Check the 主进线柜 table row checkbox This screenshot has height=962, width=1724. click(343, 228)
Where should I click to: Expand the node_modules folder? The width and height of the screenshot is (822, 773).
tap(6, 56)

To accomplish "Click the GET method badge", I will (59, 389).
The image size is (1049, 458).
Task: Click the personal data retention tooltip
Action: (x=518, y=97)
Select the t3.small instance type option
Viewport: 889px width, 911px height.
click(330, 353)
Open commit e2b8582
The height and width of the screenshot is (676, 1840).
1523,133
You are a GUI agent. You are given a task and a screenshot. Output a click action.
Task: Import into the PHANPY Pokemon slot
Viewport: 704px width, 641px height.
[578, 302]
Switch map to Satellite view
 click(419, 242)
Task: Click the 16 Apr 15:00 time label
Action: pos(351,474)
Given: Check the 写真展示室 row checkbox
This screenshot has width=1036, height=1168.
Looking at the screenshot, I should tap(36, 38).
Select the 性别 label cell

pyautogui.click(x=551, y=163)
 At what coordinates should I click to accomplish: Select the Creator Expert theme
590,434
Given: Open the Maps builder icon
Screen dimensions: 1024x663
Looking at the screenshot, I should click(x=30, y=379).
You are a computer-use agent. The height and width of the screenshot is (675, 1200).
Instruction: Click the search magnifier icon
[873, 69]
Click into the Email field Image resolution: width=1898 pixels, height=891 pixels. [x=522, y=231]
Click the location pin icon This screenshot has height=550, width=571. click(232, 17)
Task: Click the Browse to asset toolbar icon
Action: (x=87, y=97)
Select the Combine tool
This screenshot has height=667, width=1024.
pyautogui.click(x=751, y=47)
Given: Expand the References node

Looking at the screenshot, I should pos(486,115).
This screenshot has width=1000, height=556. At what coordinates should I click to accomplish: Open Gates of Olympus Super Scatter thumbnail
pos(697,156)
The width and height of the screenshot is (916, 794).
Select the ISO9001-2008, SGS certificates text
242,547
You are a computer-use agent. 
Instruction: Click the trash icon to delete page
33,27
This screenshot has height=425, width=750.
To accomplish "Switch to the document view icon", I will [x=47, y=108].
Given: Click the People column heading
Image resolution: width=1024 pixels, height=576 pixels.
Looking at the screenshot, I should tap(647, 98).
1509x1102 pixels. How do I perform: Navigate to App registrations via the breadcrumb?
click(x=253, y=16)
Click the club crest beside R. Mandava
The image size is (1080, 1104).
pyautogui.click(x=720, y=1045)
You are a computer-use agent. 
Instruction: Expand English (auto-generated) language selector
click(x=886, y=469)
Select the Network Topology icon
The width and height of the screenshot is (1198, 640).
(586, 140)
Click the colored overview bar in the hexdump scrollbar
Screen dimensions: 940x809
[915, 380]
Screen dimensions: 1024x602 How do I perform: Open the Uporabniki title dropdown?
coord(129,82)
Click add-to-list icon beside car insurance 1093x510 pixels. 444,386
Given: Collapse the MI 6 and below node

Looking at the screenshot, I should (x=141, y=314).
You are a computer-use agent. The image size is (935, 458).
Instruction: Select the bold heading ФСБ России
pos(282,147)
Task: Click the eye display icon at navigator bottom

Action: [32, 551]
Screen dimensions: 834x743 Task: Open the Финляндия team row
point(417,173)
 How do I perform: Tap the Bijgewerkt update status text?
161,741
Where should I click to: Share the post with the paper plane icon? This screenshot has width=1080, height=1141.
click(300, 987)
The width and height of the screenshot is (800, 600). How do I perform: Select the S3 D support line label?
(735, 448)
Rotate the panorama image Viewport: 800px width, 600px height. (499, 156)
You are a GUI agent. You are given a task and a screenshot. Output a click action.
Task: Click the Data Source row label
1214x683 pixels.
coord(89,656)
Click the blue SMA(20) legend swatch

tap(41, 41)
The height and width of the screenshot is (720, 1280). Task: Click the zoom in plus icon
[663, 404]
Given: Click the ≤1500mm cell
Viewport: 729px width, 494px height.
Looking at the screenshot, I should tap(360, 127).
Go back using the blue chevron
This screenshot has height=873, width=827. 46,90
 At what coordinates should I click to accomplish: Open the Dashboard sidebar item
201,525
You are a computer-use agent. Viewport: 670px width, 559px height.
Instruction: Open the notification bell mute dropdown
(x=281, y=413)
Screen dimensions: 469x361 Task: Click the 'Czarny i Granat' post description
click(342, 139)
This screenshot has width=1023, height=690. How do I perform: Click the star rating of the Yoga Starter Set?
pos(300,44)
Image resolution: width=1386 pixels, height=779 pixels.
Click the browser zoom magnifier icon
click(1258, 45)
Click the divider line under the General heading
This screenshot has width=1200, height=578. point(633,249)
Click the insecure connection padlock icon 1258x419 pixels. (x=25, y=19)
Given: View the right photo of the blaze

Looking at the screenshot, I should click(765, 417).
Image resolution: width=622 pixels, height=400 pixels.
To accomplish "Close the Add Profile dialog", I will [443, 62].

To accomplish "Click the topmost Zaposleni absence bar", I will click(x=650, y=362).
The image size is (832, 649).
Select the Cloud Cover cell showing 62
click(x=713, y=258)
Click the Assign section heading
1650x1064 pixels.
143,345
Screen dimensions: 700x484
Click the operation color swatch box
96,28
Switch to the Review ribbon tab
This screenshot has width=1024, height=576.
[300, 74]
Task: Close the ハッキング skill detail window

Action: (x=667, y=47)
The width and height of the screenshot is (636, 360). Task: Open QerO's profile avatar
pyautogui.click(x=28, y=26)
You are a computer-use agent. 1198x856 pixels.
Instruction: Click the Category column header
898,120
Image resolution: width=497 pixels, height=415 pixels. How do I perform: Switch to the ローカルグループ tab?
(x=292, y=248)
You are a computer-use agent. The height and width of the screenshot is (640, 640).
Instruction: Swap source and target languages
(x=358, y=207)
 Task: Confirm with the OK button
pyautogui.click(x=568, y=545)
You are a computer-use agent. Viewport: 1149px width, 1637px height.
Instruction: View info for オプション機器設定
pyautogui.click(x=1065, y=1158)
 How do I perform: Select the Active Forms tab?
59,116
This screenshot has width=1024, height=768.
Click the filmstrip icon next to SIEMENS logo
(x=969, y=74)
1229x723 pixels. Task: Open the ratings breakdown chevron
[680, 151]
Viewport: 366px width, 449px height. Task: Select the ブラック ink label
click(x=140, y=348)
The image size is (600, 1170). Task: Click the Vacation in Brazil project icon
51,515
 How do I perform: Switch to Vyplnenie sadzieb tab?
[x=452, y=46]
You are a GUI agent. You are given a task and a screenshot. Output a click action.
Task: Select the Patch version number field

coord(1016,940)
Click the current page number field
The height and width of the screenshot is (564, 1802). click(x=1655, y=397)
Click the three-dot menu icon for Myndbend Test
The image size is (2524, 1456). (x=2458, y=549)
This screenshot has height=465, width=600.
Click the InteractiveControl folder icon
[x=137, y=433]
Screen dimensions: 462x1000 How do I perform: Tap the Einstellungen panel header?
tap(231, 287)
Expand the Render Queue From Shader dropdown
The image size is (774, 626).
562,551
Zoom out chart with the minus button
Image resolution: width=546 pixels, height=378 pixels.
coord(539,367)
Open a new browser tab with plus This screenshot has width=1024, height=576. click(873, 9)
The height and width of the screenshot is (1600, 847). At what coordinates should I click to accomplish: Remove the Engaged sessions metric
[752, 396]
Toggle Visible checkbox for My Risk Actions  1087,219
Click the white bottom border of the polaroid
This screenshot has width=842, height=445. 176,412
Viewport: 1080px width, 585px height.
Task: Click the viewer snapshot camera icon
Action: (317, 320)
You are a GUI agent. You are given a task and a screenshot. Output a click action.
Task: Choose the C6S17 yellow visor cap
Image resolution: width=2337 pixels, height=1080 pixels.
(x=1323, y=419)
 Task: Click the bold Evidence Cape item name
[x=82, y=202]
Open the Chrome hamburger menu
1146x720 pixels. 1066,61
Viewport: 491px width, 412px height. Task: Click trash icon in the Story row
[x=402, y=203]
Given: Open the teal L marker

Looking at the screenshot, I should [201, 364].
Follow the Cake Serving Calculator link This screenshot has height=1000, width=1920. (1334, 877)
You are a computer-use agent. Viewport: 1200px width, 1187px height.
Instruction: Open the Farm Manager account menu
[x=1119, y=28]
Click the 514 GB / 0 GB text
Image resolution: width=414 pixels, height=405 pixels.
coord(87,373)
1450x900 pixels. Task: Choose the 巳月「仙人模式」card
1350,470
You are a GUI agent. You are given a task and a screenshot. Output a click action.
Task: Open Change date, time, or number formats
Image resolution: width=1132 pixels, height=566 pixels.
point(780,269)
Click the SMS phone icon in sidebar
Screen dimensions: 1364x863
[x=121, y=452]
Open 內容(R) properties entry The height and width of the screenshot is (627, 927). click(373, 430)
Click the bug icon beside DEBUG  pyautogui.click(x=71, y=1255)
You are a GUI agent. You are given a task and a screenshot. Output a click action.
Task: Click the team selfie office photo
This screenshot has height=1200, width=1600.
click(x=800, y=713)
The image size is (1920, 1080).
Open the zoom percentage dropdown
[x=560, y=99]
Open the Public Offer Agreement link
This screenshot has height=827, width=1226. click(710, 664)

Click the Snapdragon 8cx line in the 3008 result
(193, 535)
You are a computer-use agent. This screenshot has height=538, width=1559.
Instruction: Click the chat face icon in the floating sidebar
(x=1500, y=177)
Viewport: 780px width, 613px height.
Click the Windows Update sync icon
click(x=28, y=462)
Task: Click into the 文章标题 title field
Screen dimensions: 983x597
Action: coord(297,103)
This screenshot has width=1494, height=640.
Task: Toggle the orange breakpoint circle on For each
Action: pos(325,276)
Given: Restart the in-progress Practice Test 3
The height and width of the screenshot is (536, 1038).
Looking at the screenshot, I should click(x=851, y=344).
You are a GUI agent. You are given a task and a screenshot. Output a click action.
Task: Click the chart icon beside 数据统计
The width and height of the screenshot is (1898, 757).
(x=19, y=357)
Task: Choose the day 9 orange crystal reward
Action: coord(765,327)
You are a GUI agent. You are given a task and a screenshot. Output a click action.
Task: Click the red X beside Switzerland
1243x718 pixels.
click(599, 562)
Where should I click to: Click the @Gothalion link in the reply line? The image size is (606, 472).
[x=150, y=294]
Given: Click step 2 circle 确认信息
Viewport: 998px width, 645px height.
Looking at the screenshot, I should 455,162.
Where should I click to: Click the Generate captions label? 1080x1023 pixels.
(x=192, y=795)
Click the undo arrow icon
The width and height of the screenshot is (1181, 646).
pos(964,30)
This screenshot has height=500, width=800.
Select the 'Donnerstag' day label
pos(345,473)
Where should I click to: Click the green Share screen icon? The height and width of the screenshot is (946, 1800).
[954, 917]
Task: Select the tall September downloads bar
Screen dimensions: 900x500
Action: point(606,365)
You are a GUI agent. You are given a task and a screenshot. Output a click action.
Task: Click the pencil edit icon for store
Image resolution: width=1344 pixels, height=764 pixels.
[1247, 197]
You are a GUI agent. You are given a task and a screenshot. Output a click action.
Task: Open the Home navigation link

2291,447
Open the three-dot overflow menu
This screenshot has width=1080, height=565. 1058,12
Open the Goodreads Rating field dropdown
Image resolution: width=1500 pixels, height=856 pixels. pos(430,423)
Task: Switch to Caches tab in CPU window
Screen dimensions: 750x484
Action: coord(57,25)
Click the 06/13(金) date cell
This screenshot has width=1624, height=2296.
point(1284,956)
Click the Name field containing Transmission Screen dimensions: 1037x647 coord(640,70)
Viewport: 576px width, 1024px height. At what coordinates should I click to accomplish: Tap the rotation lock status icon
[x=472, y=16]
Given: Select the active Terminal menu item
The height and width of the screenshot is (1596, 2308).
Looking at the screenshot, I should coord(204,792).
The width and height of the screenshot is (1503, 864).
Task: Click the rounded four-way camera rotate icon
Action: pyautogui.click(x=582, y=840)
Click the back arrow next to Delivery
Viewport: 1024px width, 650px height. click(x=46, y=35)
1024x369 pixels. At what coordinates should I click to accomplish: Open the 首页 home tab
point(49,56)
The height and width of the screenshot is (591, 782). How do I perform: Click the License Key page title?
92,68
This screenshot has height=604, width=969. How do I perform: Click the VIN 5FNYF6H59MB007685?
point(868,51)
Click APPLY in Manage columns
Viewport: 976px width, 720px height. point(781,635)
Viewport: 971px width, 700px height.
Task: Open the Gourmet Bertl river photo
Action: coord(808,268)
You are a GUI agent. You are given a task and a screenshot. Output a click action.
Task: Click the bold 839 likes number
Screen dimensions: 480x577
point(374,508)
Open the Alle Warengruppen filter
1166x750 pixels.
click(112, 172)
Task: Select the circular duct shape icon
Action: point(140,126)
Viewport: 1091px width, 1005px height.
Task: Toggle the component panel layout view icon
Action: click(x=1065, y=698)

#### [Problem to solve]
Among the lines above, find the ones containing "chart" and copy them.

#### [Written response]
Zoom out chart with the minus button
Task: Click the chart icon beside 数据统计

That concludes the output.